Thursday, June 17, 2010

We Love These Books--The Lonely Polygamist and Day for Night Display

One of the skills I have tried to master while being an independent bookseller is tenacity. Unlike mass merchants, as long as we have the desire to sell a book, the gift of time is on our side. We don't generally open big (The Girl who Kicked the Hornets Nest to the contrary), but we play for a long time, just like a classic art house movie theater (and what do you know, we are just blocks away from two, the Oriental and the Downer).

Little Bee came out last February, but we sold almost half our books in the fourth quarter. We didn 't discover last fall's Yarn until January, and it's selling for us much like a new release. The same for 1954's The Tortoise and the Hare (also released here in the fall). And The Power of Kindness has now been out for several years, and we've sold 100 times more books in its third year than in its first too (I love it because it sounds so dramatic, but really, we only sold one copy in its first two years)

That's why I'm not too worried that we've had the books for two months and we're just now putting up our dual display for The Lonely Polygamist and Day for Night. Now it's not like we haven't had the books on Boswell's Best and in our staff rec cases and in piles in various places--it's just that it took a while for me to get around to the special signage needed to do our full court Little Bee push.

Half court really, as the case is being shared. This is the same place where we did the Best Buddies case last spring and have periodically placed top 25 bestsellers lists. It's an odd case, but it is heavily shopped.
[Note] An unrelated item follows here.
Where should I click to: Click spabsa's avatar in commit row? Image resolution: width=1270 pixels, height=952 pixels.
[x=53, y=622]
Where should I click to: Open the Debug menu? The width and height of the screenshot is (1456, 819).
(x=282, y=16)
My goal is to sell 100 copies of each book. I thought Lonely P. would hit the bestseller list and be easier, but that's another thing it has in common with Middlesex--it hasn't cracked the top 15 of the New York Times, despite being comfortably in the top ten for independent bookstores.

In some ways, Day for Night has been a bit tougher as it is so difficult to describe. On the other hand, it's been so rewarding because not too many booksellers have jumped on the bandwagon. The thing about selling Reiken is, it's not enough to say you like it, you have to love it. In the end, it's definitely a "trust me" proposition.
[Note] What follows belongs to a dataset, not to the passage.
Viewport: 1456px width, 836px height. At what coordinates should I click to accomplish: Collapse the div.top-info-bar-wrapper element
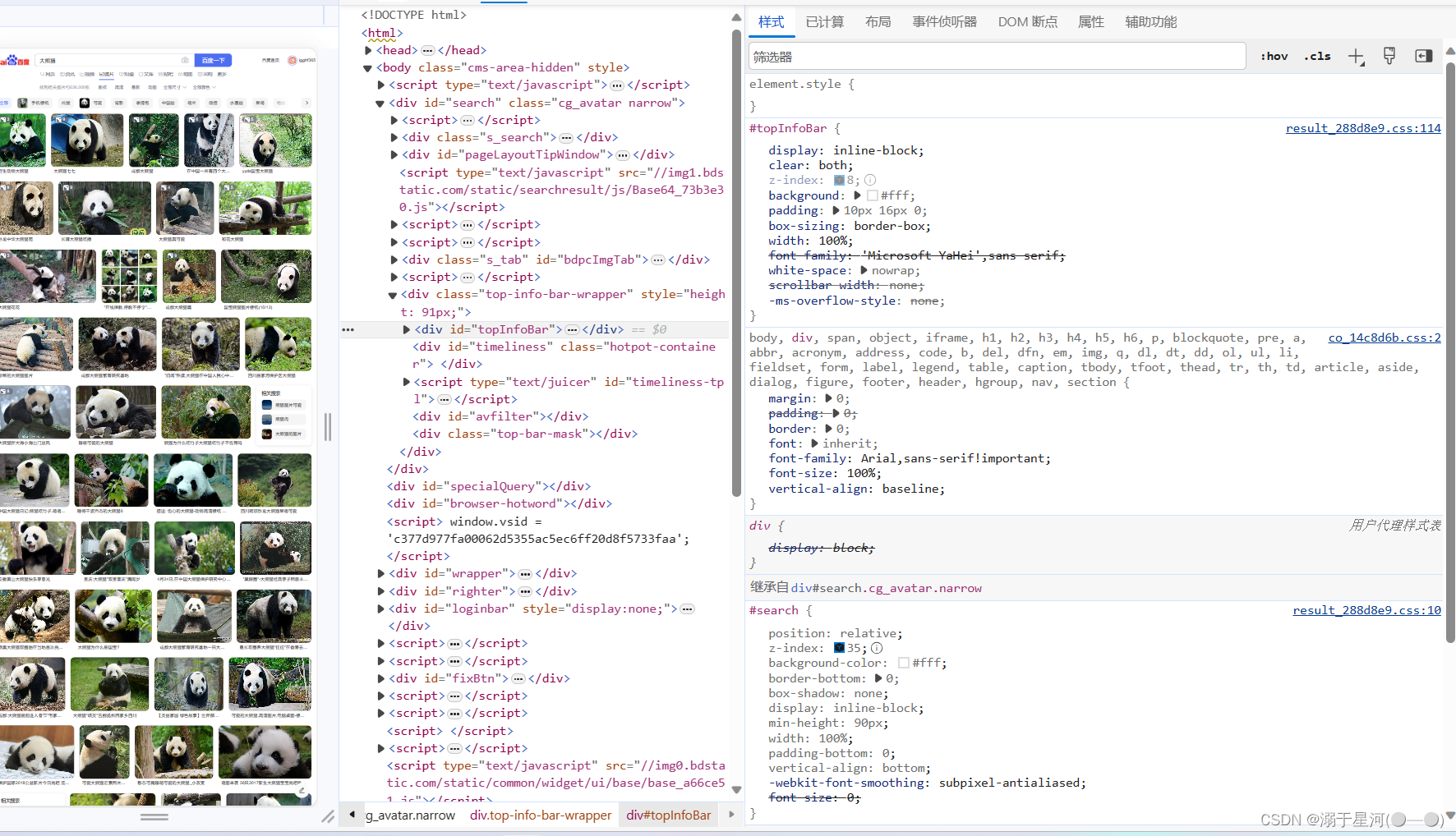click(x=392, y=294)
Similarly, reviews have been coming slowly (nothing in either the daily or Sunday New York Times, even though I suspect that Janet Maslin would love this book) but the ones that have come in have been rather good, sometimes spectacular. I loved Julie Orringer's piece in the Washington Post, but that Joan Frank review in the San Francisco Chronicle I think best captured the essence of the book (shelf talker at left).
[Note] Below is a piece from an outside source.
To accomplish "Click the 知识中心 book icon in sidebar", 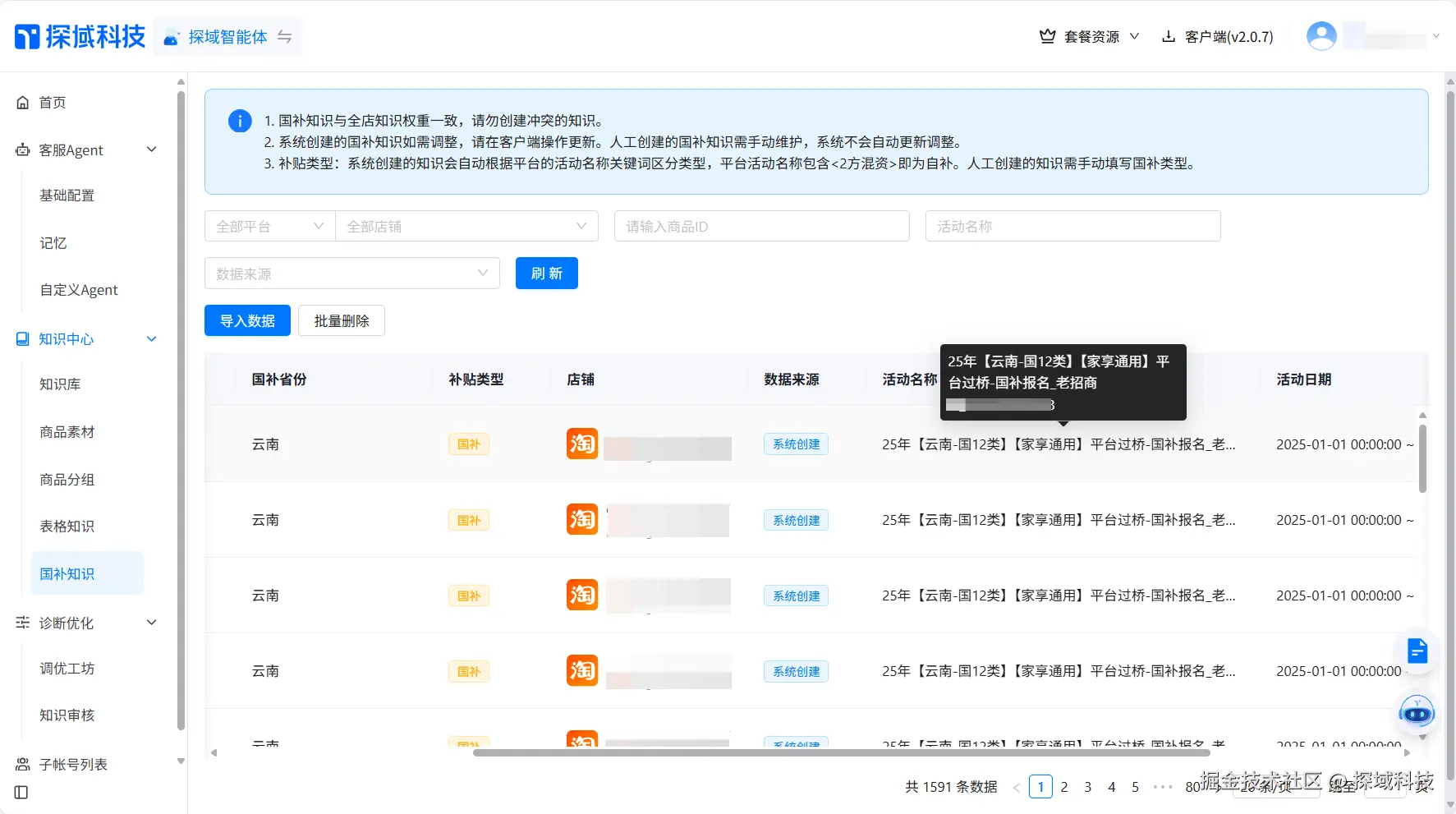I will tap(22, 338).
If you're a bookseller, I'd love to use your rec somewhere, maybe on the shelf talkers that we've come up with, maybe on a poster. Email me or just post a comment on this blog.
Oh, and if you're wondering whether it's all me, the answer is no. I've got 4-5 bookseller recommendations on both, and I didn't read one of our big pushes from last fall, The Magicians, now available in paperback. And there our books I've really loved that I never got traction on from other Boswellians. But that's for another post.